O local tranqüilo poderia muito bem servir de recinto ideal para uma aposentadoria dourada. Mas não é o caso. O artista continua a produzir filmes e a compor trilhas sonoras para seus filmes mudos. E ao mesmo tempo escreve uma autobiografia.

“Eu me lembro dele como uma pessoa sempre ativa; nunca ficava à toa em casa, conta seu filho Michael que há cerca de 10 anos voltou ao Manoir para morar. Quando ele escrevia, sentava no seu escritório ou num poltrona da biblioteca e ditava o que tinha a escrever à secretária”.

Uma vida sossegada

O fato de distanciar-se de Hollywood permitiu-lhe levar uma vida de família, com hábitos regulares e uma estabilidade emotiva, acrescenta Michael Chaplin. Tudo isso se realizou aqui, na Suíça”.

Foi em Corsier-sur-Vevey que o intérprete de Carlitos elabora Um Rei em Nova York, filme que representa uma violenta condenação do obscurantismo do macarthismo. Ele elabora também seu último filme, A Condessa de Hong Kong, longa metragem marcado principalmente pelo tema do exílio.

Quando não trabalha, Charles Chaplin aproveita de sua família (oito filhos!), e da natureza. “Minha mãe levava-me freqüentemente para passear nos arredores de Friburgo ou em Gruyère”, lembra-se o filho.

Freqüentemente também, os Chaplins passeiam à beira do lago, em Vevey. O cineasta – um dos artistas mais apreciados e prolíficos do século XX – gosta muito de andar em público sem ser assediado por fãs – o que pode fazer na Suíça – contrariamente ao que ocorre no exterior.

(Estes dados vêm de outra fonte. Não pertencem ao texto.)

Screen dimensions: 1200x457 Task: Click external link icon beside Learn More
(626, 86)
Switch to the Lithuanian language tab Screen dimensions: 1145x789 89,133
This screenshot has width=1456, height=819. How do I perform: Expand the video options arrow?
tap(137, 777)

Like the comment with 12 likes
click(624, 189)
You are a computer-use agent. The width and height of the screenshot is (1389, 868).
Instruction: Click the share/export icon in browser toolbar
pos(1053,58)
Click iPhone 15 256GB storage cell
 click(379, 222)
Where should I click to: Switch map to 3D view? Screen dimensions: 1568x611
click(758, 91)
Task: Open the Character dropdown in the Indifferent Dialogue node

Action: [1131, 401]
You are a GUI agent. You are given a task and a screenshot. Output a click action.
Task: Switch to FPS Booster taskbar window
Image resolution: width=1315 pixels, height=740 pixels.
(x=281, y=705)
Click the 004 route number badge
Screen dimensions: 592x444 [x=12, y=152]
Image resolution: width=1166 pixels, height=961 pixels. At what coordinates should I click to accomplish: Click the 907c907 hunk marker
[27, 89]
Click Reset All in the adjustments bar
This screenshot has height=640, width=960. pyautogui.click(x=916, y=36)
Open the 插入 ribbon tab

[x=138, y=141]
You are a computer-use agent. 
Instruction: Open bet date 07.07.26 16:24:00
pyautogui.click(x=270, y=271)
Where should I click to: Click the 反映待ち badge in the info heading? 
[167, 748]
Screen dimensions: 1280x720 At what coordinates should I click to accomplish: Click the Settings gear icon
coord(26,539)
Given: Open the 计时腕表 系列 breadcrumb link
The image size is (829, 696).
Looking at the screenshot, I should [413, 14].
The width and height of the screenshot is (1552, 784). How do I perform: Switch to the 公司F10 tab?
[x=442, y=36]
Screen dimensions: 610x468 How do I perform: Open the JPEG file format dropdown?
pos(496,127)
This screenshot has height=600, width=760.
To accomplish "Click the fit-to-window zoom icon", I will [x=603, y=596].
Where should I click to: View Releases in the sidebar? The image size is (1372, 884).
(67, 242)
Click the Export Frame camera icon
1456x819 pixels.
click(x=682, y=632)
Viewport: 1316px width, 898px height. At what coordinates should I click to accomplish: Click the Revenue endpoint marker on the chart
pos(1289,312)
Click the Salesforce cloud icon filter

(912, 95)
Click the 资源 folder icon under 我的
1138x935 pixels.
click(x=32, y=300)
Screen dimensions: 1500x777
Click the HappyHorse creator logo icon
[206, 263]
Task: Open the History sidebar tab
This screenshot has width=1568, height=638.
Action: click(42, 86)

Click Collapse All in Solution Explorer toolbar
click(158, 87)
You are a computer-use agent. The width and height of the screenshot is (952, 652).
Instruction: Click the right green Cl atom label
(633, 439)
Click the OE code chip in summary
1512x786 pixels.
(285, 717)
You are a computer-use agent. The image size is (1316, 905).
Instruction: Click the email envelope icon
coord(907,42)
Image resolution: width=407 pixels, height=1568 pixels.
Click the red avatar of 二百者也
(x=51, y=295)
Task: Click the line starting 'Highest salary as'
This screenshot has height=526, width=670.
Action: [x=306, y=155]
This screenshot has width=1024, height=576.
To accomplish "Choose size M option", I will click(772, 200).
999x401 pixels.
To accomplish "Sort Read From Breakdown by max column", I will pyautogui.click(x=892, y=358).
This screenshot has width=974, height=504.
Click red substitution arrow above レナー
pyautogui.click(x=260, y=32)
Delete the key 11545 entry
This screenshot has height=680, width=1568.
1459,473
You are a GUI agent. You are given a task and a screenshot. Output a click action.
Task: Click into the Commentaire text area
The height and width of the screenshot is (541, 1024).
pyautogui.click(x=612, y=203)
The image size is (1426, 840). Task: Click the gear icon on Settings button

Assim, tranqüilamente Charles Chaplin se integra na região. Assistir aos espetáculos anuais do famoso circo suíço Knie torna-se para ele uma espécie de ritual. Na ocasião ele é sempre ovacionado pelo público.

O grande ator morre no Manoir de Ban aos 88 anos, no dia de Natal de 1977. Está enterrado, ao lado de sua esposa, no cemitério de Corsier-sur-Vevey.

swissinfo, M.Pescia/O.Pauchard
(Tradução e adaptação de J.Gabriel Barbosa)

Fatos

Charles Chaplin nasceu em 16 de abril de 1889, em Londres.
Realizou 80 curtas e longos metragens de 1914 a 1967.
Seus maiores sucessos: O Garoto, em 1921; A Busca do Ouro, em 1921; Os Tempos Modernos, em 1936; O Ditador, em 1940.
A maioria dos filmes de Chaplin é muda: 75 dos 80.
Deixou os Estados Unidos em 1952. Ele volta ao país uma única vez, em 1973, para receber um Oscar.